### What you are asked to do
Show every line of the material below that contains the word "search".

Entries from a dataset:
##############################

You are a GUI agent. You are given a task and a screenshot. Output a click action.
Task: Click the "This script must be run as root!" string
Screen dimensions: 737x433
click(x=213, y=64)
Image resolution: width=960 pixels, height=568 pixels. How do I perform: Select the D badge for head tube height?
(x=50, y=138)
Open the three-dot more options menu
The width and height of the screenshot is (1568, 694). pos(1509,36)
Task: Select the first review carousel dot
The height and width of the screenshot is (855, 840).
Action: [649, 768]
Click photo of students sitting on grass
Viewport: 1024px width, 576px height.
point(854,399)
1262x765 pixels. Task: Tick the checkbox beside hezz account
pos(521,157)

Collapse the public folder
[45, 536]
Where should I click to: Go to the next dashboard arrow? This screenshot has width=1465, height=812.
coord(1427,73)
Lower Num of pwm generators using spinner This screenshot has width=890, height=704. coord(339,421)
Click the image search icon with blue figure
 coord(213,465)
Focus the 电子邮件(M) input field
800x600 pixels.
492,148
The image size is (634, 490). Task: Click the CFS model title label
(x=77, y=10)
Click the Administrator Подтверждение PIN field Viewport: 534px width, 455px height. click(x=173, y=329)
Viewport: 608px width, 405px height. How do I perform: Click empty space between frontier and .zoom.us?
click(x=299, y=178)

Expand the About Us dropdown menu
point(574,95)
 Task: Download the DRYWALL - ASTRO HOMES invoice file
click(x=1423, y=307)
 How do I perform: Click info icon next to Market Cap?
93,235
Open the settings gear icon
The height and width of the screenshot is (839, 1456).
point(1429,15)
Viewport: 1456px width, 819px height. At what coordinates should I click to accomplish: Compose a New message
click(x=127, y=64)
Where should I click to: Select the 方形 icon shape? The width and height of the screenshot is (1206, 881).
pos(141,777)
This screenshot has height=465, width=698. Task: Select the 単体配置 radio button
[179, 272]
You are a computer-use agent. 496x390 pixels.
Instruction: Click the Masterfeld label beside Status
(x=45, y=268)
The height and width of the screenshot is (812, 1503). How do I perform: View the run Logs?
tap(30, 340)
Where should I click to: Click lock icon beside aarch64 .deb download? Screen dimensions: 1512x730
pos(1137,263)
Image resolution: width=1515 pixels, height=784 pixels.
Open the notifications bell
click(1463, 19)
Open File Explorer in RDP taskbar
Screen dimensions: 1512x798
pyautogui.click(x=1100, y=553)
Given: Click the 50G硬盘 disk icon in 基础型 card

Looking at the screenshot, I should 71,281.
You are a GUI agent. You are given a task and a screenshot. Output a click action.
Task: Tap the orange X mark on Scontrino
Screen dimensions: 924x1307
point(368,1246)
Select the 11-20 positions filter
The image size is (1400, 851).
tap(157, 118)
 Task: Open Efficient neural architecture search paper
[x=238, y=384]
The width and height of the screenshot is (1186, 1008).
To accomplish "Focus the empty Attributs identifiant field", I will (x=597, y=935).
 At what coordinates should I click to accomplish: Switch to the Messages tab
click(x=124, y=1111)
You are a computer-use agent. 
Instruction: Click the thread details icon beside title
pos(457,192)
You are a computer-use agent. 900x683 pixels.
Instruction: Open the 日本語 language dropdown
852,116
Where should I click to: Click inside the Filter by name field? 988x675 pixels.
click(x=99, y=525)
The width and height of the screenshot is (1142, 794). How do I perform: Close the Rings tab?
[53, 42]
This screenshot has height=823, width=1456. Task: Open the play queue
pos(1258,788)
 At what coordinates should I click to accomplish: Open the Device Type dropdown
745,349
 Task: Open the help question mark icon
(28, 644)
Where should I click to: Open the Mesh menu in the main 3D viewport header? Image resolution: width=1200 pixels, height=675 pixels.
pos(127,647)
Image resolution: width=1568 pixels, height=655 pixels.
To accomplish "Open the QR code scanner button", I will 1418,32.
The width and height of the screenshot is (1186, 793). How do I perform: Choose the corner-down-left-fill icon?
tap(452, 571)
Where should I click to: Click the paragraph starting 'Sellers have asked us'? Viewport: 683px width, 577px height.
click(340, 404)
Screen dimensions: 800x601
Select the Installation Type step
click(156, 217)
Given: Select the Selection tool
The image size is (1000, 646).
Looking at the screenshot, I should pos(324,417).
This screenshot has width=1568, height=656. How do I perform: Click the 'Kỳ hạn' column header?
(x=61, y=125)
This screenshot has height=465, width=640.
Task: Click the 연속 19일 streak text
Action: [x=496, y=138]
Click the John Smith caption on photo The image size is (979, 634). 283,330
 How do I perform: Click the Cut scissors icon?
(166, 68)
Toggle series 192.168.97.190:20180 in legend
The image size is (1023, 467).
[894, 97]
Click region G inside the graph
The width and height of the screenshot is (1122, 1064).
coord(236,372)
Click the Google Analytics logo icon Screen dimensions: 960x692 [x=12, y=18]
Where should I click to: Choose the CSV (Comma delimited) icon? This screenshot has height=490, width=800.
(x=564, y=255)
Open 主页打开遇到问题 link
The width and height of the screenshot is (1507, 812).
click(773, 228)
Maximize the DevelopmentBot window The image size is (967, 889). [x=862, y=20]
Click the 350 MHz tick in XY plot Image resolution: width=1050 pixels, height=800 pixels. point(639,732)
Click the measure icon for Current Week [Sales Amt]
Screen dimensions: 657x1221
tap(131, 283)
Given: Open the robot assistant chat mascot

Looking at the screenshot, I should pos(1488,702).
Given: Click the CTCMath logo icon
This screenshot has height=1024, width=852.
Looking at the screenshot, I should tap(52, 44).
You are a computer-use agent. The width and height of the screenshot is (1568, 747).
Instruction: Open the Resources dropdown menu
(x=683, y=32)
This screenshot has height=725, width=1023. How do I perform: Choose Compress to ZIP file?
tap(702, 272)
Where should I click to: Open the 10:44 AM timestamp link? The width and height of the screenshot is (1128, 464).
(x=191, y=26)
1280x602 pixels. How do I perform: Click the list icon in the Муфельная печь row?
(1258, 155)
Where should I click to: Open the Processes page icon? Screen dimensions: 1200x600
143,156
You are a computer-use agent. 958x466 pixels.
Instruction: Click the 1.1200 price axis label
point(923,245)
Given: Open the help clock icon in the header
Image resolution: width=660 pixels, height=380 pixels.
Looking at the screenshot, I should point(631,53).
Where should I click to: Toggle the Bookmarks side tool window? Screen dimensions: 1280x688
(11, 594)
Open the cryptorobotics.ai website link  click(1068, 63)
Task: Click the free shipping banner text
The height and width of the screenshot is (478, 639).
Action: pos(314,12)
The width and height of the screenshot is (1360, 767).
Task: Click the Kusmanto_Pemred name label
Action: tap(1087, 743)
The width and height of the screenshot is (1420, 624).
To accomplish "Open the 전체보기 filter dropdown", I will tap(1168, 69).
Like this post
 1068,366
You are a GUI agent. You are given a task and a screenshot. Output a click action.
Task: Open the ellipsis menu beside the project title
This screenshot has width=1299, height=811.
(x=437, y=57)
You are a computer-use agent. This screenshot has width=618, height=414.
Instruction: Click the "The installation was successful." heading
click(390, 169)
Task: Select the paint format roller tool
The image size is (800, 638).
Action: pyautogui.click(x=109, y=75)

##############################

### Correct result
Click the image search icon with blue figure
 Task: Open Efficient neural architecture search paper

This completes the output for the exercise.